Firstly, it may be easier to reread than to use deictic pointers when WM load is high. Comprehending a long, complex sentence—the kind of sentence on which readers are likely to regress—loads WM. Droll and Hayhoe (2007) measured eye movements during a sorting task and found that when WM load was high, participants tended to switch from holding the positions of bricks in WM to repeatedly seeking them with eye movements. Irwin and Zelinsky (2002) found that their participants could remember the locations of only three to five objects in WM; reading a sentence typically requires many more fixations than this, so perhaps it is not surprising that readers prefer to reread information, rather than using a memory-based strategy, for ambiguity resolution.

Secondly, it may be that readers cannot use deictic pointers because fixating the previously fixated word overwrites the word information held in memory.Footnote 2 This would make it impossible to use deictic pointers, even if readers wanted to. We know that processing fixated words can be all but unavoidable in some situations (MacLeod, 1991). Indeed, eye movements to blank space are used strategically to avoid automatically processing information: When answering questions, participants often avoid their questioner’s gaze, especially when the questions are difficult (Glenberg, Schroeder, & Robertson, 1998). This apparently prevents cognitive overload that might result from fixating the questioner’s face and searching for the answer at the same time (Doherty-Sneddon & Phelps, 2005). When reading, any regression will fixate text, and it may be very difficult for the participant to avoid rereading the fixated word.

The third, and possibly most likely, explanation is that in normal reading, the word to which the reader regresses always remains available; readers need not learn to use deictic pointers, since this gives little advantage over active rereading.

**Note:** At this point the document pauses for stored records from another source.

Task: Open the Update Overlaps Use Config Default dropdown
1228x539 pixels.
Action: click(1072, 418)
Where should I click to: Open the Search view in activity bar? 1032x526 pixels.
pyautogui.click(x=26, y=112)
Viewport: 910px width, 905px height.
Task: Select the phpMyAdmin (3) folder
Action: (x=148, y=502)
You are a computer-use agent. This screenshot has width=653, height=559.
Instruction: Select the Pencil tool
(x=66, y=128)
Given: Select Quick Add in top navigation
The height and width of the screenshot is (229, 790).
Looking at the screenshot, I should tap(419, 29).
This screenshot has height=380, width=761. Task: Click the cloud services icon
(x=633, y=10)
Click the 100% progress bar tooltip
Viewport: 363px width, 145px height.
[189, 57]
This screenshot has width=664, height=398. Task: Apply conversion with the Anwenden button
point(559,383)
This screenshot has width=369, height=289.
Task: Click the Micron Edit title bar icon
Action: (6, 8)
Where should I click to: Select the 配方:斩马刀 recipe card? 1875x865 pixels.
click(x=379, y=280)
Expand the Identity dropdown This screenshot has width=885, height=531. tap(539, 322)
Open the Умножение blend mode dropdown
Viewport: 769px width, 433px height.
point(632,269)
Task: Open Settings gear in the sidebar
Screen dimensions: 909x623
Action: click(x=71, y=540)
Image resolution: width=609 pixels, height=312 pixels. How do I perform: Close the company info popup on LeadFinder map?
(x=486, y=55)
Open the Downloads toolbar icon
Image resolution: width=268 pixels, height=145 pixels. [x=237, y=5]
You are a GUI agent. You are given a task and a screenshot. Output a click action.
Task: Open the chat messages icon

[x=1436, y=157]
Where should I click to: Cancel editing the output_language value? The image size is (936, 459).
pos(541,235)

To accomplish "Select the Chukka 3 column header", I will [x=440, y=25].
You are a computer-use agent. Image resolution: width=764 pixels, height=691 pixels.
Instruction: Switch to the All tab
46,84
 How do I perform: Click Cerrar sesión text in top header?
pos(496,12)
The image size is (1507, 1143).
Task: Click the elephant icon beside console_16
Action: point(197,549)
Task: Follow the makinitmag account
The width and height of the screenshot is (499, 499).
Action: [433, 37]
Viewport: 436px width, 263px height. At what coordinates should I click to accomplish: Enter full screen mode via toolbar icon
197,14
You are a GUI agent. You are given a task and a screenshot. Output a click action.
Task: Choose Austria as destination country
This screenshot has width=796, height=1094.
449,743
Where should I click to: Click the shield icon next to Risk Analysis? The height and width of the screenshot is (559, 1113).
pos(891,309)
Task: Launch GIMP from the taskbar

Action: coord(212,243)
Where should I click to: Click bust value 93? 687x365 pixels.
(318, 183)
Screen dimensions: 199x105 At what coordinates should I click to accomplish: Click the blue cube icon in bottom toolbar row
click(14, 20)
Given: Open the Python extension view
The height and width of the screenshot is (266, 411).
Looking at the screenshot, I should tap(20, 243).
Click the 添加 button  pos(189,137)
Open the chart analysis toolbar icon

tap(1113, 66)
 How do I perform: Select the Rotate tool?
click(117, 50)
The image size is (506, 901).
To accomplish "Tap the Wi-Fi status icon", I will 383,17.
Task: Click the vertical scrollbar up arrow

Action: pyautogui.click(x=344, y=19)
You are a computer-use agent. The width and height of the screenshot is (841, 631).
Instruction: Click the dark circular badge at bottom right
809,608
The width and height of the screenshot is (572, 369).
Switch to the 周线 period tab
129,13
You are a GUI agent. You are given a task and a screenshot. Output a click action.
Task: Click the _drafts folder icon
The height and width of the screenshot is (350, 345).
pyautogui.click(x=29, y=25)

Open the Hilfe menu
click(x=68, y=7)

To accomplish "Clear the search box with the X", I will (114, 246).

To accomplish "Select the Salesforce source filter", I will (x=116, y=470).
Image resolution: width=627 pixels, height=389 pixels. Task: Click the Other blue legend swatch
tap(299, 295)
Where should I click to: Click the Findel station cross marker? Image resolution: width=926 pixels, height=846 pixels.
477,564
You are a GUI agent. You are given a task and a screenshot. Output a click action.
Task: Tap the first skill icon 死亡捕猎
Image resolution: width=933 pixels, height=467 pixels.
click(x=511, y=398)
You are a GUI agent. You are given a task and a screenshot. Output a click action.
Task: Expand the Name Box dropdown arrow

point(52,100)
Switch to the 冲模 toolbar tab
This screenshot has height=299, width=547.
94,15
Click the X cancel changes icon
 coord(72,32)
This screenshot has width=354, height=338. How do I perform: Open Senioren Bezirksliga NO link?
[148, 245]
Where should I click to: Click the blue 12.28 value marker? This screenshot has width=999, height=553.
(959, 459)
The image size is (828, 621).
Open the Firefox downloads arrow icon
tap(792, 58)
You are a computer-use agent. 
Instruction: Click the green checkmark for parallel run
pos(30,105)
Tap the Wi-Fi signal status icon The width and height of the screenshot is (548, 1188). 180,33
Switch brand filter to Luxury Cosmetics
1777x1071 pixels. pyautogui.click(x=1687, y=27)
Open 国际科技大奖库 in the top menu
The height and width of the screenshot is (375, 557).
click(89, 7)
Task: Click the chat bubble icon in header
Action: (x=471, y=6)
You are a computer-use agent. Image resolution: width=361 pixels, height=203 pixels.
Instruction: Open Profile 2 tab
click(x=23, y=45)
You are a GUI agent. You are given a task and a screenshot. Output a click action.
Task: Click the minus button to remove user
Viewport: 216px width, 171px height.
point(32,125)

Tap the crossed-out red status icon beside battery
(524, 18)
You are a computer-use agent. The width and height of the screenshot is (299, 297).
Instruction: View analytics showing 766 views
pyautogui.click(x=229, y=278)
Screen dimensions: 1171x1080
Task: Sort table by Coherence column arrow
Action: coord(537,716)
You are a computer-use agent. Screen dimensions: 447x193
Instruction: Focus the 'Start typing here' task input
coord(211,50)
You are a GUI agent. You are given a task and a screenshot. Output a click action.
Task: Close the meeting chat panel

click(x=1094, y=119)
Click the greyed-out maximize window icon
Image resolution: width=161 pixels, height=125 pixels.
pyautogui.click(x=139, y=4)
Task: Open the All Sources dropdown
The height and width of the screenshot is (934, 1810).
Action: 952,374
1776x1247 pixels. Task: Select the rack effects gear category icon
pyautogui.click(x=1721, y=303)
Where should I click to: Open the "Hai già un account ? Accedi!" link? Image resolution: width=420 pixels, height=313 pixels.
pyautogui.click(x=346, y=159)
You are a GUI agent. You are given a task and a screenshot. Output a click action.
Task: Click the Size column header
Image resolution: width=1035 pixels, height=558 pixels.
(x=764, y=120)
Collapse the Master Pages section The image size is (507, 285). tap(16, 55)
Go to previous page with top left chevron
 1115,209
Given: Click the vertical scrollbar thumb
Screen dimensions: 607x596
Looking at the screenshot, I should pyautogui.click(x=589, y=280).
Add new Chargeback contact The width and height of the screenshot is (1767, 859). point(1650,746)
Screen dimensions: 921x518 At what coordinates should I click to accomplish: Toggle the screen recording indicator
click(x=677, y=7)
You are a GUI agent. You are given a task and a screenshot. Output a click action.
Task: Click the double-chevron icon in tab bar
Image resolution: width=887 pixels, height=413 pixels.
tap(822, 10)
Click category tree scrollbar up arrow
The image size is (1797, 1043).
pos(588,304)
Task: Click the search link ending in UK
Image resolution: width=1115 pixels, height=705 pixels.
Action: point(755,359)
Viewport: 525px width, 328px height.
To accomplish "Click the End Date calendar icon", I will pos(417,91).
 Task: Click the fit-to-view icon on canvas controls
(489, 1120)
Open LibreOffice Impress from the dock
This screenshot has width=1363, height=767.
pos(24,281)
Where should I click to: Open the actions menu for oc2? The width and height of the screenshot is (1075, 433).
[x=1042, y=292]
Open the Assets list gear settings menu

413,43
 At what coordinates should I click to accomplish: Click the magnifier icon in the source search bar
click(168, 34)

Perhaps future generations of readers, with more experience of reading scrollable text on small screens, may be more inclined to use deictic pointers, as in this situation rereading is often impossible, yet the memory for where a word previously appeared would be unaffected by scrolling. Future research must elucidate the tasks for which deictic pointers could aid performance, and under what circumstances they could facilitate reading.

The present results leave us more certain about the function of longer-range regressions. However, note that, as demonstrated by Vitu and McConkie (2000), the majority of regressions fixate the word immediately to the left of the preregression fixation; about a quarter of regressions fixate an earlier portion of the same word (Rayner & Pollatsek, 1989). The motivation for such short-range regressions may differ from that of the longer-range regressions studied here, perhaps by relying more heavily on deictic pointers; alternatively, immediate perceptual or semantic processes may be the dominant factor. Future research must clarify such differences.